Meh, I do have cygwin installed, but I only tested it to make sure it compiles with g++ :) Way too lazy to get my libs working.
Thanks for recompiling!
Cygwin has its own annoying DLLs. Mingw is the way to go.
Dev-C++ + mingw for teh win.
A PHP-powered text obfuscator, for OCR resistance. Originally written for a project I never released, I've recently tweaked it for a project I'm working on now which I'll also probably never release.

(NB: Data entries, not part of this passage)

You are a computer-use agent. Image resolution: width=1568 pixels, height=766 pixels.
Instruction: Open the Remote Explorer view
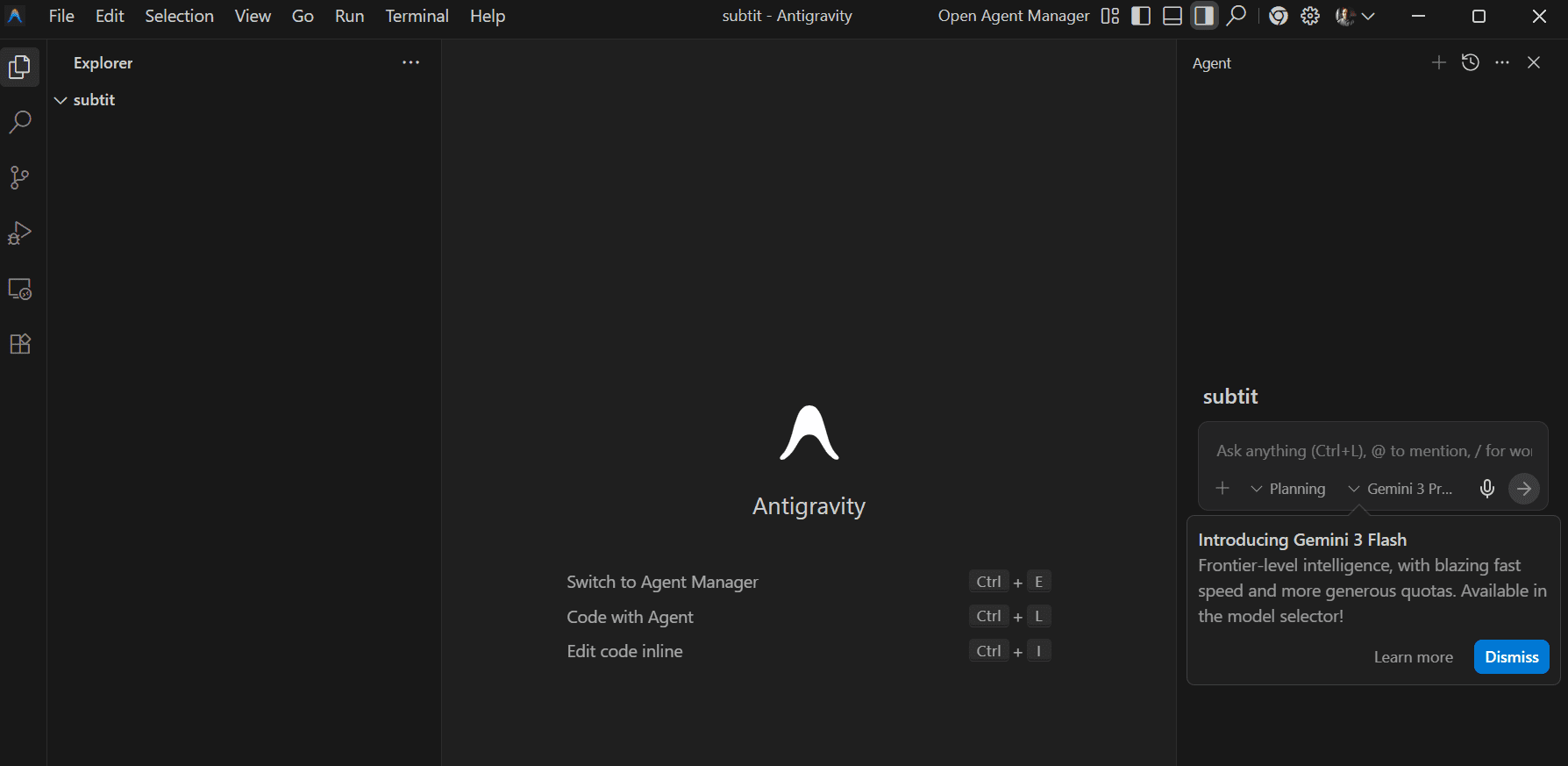(19, 289)
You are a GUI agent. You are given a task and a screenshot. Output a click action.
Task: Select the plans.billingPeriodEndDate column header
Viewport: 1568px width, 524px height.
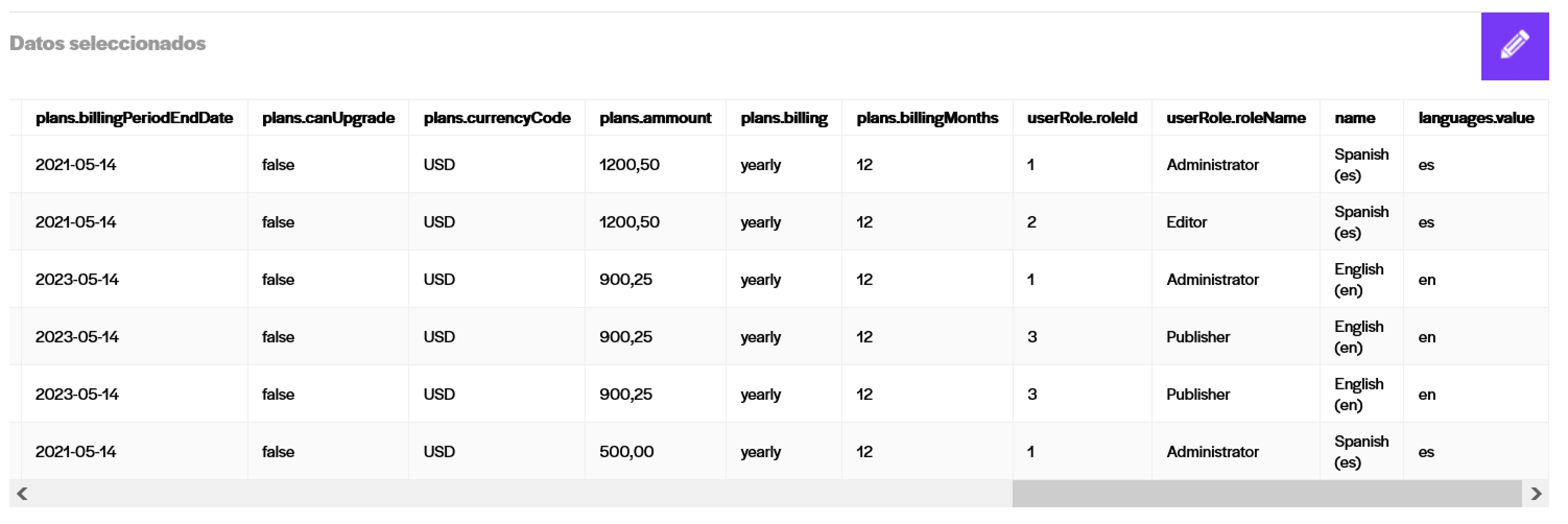135,117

Probably needs some tweaking; it obfuscates a little too well at times...
It weighs in at under 1.5K. It could be made smaller by using one-character variable names and reducing whitespace and such, but I'm actually using this code in a project, so it has to be legible...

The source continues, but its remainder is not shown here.